But his voice didn't sound right anymore. And—and something about his eyes, Cal thought, the way his brows were drawing down, something shaky just at the corners of his mouth.

"I can have everybody be happy," Nikko said, more quietly; and then he sucked in a breath and turned around, wiping hurriedly at his face like he thought Cal wouldn't notice. "I can have—there's nothing to worry about in here. There isn't any prophecy, or any Ring of Truth, or any end of the world."

Cal swallowed. That was—he hadn't—

"Nikko, hey—"

Nikko ducked away from Cal's hand, around the frozen other Cal like he was a shield. "What do you care, anyway?" he snapped. "What are you even doing in here? I'd have thought you'd be a little too busy throwing a party over me dropping into a coma or whatever—"

"Are you kidding me?" Cal said, and it was more strident than he'd meant it to be. Because that was what always happened when he was talking to Nikko, every goddamn time. Because that was what always happened when they tried to talk to each other and weren't about to die.

But if he didn't say it, it wouldn't get said; and he couldn't stand that.

"Am I—"

"Man, your dad is _not_ going to just leave you in here," Cal pushed on, because if he let Nikko interrupt him they were just going to keep going around in a circle. "You get all covered in weird light and pass out or something, and you think your dad—and we're talking about _Solomon Zond_ , for the record—is going to say, 'Well, huh. That's weird,' and leave it at that?"

Nikko shut his mouth. And then opened it again, but just to bite a little at his lip—

Cal hurriedly yanked his eyes back up, and tried to remember the point he'd been making. "And if he'd been hit on the head or something and did do that, you think we'd go along with it? Vincent wouldn't leave you like this, Maggie wouldn't—Juliet probably couldn't carry you out of the cave by herself, but that doesn't mean she wouldn't try. _I_ wouldn't. I'd—" and then Cal caught himself and cleared his throat, looking away. "I wouldn't. Okay?"

And Nikko surprised him again. Cal had thought he might laugh, or look confused—or maybe, if Cal was lucky, not react at all except to argue some more.

But he didn't do any of that. He stared at Cal for a long moment; and then he said, "Yeah," flatly and disappeared.

 

 

Which left Cal alone in the lab with his frozen other self. Creepy.

His other face was still caught mid-argument, about to tell Nikko to stop being stupid. "Yeah, you and me both," Cal murmured to it, and shook his head.

He took a quick look around the lab, just in case, but Nikko—

Nikko had pretty clearly wanted to be somewhere else.

And Cal wasn't exactly looking forward to fifty floors' worth of hide-and-go-seek, but he'd _meant_ it, no matter what Nikko thought. He wasn't leaving Nikko in here. He'd argue Nikko hoarse and then carry him back out the door, if he had to.

Nikko wasn't in the hallway, and neither was anyone else. Maggie, Juliet, Vincent and Solomon—they'd all vanished, at least as far as Cal could tell.

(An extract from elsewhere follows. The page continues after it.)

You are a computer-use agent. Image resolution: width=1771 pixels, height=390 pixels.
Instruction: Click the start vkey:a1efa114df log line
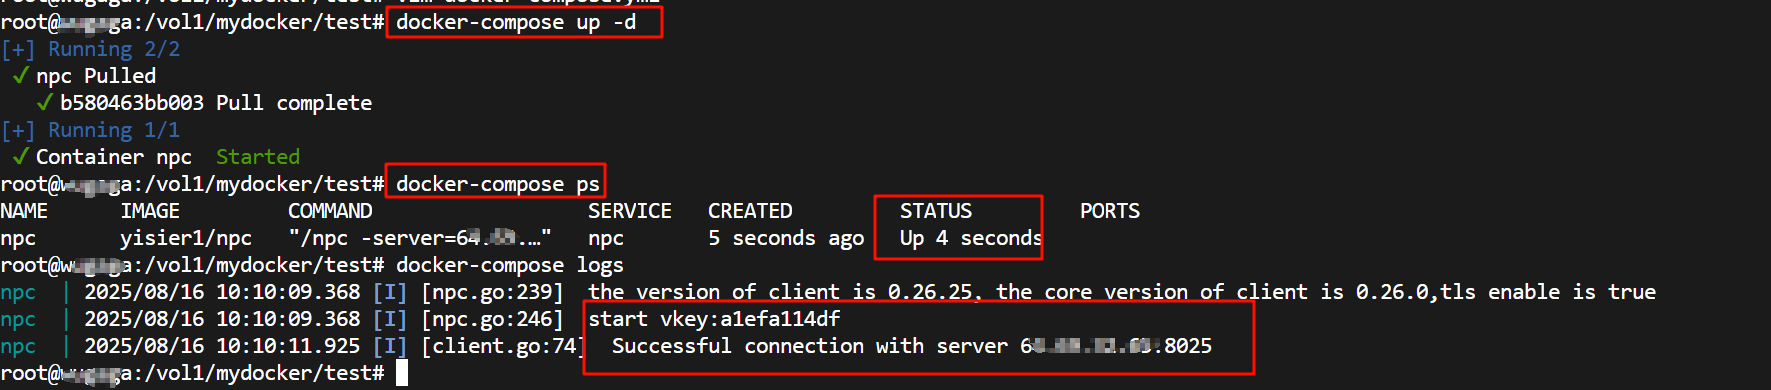tap(714, 319)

It got spooky pretty fast, going through the empty office, with all the equipment Nikko had imagined still there but nobody around to use it. Like the world already had ended, Cal thought, and not because of any disaster but just because there was nobody left in it except Cal.

But Nikko had to be around here somewhere.

"Seriously, Nikko, why do you always have to do everything the hard way?" Cal asked the wall, as he came back around toward the elevator; and then he realized there was someone he'd forgotten to look for.

"I think he gets it from me," Haley said with a wry little twist of her mouth, and then she shrugged at Cal, apologetic.

"Haley. I mean, Mrs—uh—"

"Haley's fine," she told him with a laugh, shaking her hair back over her shoulders; and then she reached out to put a hand on his arm, and said, "And if you're looking for Nikko, I think you might have better luck upstairs."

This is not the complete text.